Stored data entries
Segment Open
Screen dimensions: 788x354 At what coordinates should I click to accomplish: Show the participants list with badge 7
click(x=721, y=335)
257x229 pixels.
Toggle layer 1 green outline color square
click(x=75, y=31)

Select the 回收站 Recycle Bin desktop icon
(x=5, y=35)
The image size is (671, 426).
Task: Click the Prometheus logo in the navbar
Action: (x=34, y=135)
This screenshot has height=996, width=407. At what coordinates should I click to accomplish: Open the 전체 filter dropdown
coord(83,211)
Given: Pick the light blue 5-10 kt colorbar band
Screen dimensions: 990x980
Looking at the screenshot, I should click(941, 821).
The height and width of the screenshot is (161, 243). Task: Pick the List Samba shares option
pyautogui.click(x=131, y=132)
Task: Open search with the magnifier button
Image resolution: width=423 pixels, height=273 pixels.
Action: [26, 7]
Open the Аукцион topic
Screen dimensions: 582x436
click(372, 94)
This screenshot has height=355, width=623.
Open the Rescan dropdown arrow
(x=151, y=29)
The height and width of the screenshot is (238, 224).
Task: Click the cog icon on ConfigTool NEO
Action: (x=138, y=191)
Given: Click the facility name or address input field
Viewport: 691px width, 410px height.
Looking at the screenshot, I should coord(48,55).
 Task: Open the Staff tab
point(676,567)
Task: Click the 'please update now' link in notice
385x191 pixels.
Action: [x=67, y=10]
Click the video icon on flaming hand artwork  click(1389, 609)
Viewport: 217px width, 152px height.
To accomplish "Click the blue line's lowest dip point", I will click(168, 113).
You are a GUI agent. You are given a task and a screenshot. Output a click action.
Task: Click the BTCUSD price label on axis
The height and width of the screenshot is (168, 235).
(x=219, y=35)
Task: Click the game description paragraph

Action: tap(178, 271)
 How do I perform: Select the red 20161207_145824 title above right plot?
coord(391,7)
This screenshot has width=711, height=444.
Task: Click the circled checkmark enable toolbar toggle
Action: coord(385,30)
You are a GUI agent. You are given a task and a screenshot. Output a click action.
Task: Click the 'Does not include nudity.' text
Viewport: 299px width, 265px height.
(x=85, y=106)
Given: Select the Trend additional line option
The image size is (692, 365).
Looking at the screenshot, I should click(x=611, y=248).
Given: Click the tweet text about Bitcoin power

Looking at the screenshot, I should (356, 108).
Segment Closed
- [WHAT IS EXPECTED] Set down, unchanged, the line that contains "How do I perform: Select" together with every later line in the records, through the last one.

- [RESPONSE TO THIS EXERCISE]
 How do I perform: Select the red 20161207_145824 title above right plot?
coord(391,7)
This screenshot has width=711, height=444.
Task: Click the circled checkmark enable toolbar toggle
Action: coord(385,30)
You are a GUI agent. You are given a task and a screenshot. Output a click action.
Task: Click the 'Does not include nudity.' text
Viewport: 299px width, 265px height.
(x=85, y=106)
Given: Select the Trend additional line option
The image size is (692, 365).
Looking at the screenshot, I should click(x=611, y=248).
Given: Click the tweet text about Bitcoin power

Looking at the screenshot, I should (356, 108).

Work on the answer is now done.